Get group TFSAs working for you

By Sue Ricketts | May 5, 2010 | Last updated on September 15, 2023
5 min read

As an advisor you now have another valuable product on your shelf to introduce to your clients. Most people are trying to catch up with what a Tax Free Savings Account (TFSA) is these days, never mind the “group” part. Let’s start at the beginning and walk through it together.

Years ago, the Canadian government came up with a way to encourage everyone to save for their retirement. The Registered Retirement Savings Plan came into being with this thinking in mind: if you and I put money away on a regular basis then the government would give us back the tax now which was deducted from our paychecks. They would not make us pay tax on the interest and dividends earned until we actually took the money out.

Yes, Virginia, there will always be a tax to be paid.

Why were they so generous? Because when we do take out that money, there will be more of it and they will get more tax. The plan is good for us too as long as we didn’t take out all of the money at once because we are in control of the amount of tax we had to pay back.

Everyone immediately jumped on the “save the tax” bandwagon in order to obtain refunds and large sums of money began to accumulate. This money was clearly for retirement but as it often does, life got in the way. People wanted to buy homes. Their houses needed repairs. Cars broke down. Some people were laid off and wanted to go back to school to give themselves more earning power. Some got sick and had no critical illness insurance to help them get through that period.

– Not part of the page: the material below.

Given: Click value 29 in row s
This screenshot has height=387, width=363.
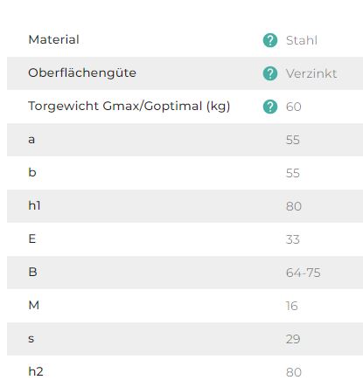Looking at the screenshot, I should coord(293,339).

This created a clear dilemma. Some people had to withdraw funds and they got upset when they had to pay back the tax on their own money. The government thought things over and decided they would allow people to take out some of the money for two re-retirement purposes. One type of withdrawal was to buy their first home and the second was to go back to school. It encouraged the housing sector and created a better educated workforce. There are conditions to taking that money out so be careful to advise your clients professionally before withdrawing funds.

One of the serious complaints about RRSPs are that the date you must begin taking money is set by your age and also the amount you must take out at any time is mandated. With people living longer and not having saved enough, they didn’t like taking the money out until they were ready. Most clients enjoy the comfort of having some money tucked away and don’t like to see it diminish. In a down year like 2008, because withdrawal amounts are based on the previous year, folks felt that they were draining their savings.

In 2008 a very interesting new plan was put in place which answered some of the complaints that had surfaced regarding the Registered Retirement Savings Plans. What if everyone were allowed to put away up to $5,000 per year as an investment and never paid tax on the earnings of that investment and be able to take it out when they wanted to and in the amounts they wanted? Even better what if they could re-use the deposit room when times were better and never paid tax on the money either?

To be fair, there would be no immediate tax refund on the money deposited so the government wouldn’t lose all the revenue on that money. Since we all want schools, paved roads, medical care, we do need to contribute to government coffers. That’s how the Tax Free Savings Account came to be.

Now let’s talk about how this can put more money in your pocket while helping your clients plan for a rainy day and saving them tax at the same time. Most employees are familiar with the idea of contributing to their RRSP through a plan with their employer. Those advantages are for another article.

Would your clients who are employers be interested if you asked them to look at a new service for their employees which would not cost them anything except the time to write a check once a month from employees’ money? In the real world, payroll departments are often asked by employees for advances because of one sort of emergency or another. With a Group Tax Free Savings Plan in place, the employee can simply ask you for some of their own money in order to take care of these type of things without affecting future pays.

I can hear you thinking…Why would I want them bothering me?

Well, would you like to have more contact with new people? Being perceived as the person who helps when they are in financial trouble is a great way to build trust and respect. It also begins the conversation about how you can help them take care of their finances in the future. As we all know everyone needs to have insurance and investments outside of their workplace and it might as well be you. Would you’d rather make cold calls instead?

It is now possible to have a Group Tax Free Savings Account with your employer which allows you to invest in Segregated Funds (insurance backed investments), Mutual Funds, Guaranteed Investment Certificates or a combination of them. You don’t need to set up withdrawals from the employee’s bank account. This plan makes the employer a one-stop place to help worker’s take care of themselves.

Talk about a very nice corporate image!

Employees won’t ever have a shortfall for taking care of their emergencies and their retirement savings because they will be deducted before the money goes home. By combining the two major objectives with their employer they will have both a saving pocket for those life happenings and another living pocket for the time when they either don’t want to or can’t go out and make a living.

Good employers care about the people they work with every day. They want to ensure that when there is a need, it will be taken care of. Helping their employees to be financially wise through providing tools to help them is a hallmark which bosses strive for. If you aren’t approaching those employers you are missing a huge opportunity.


  • Sue Ricketts, I.C.I.A., is a group and living benefits broker from Guelph, Ontario.